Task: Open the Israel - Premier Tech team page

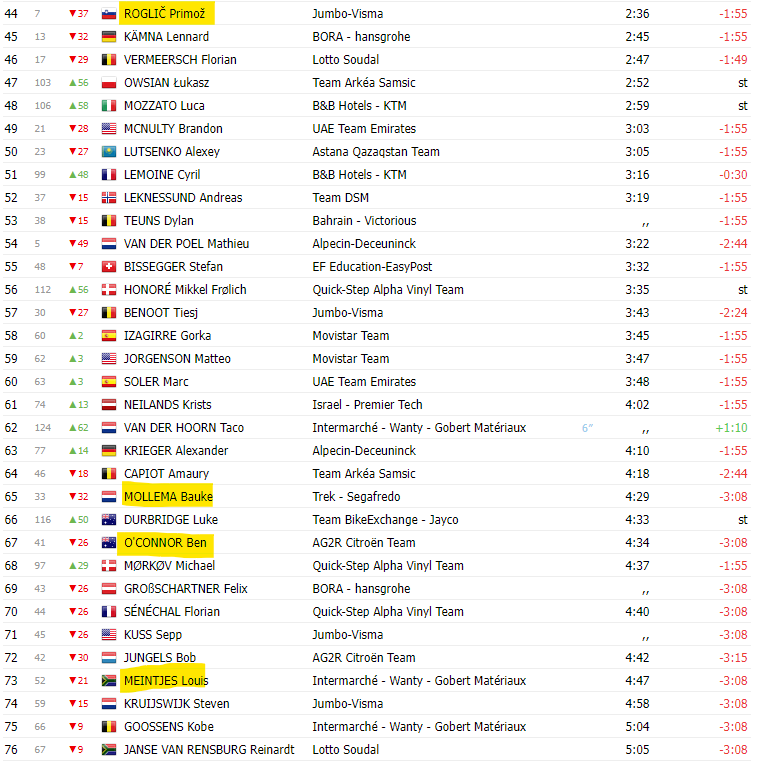Action: 367,405
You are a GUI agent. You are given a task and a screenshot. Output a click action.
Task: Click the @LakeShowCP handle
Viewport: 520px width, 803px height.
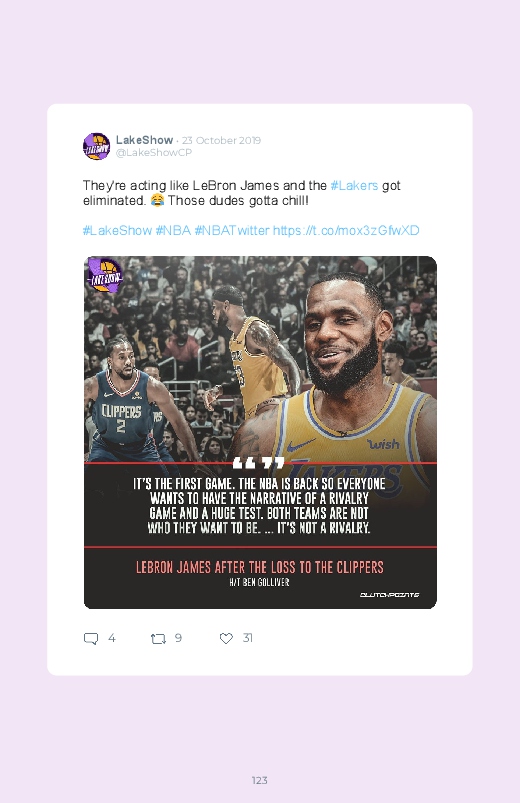(154, 153)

== WHAT THE EXERCISE ASKS ==
When you reach the line containing "You are a GUI" in the records above, write out that line and every line after it through the end, exactly, but omit the pictures.

== ANSWER BOX ==
You are a GUI agent. You are given a task and a screenshot. Output a click action.
Task: Click the @LakeShowCP handle
Viewport: 520px width, 803px height.
(154, 153)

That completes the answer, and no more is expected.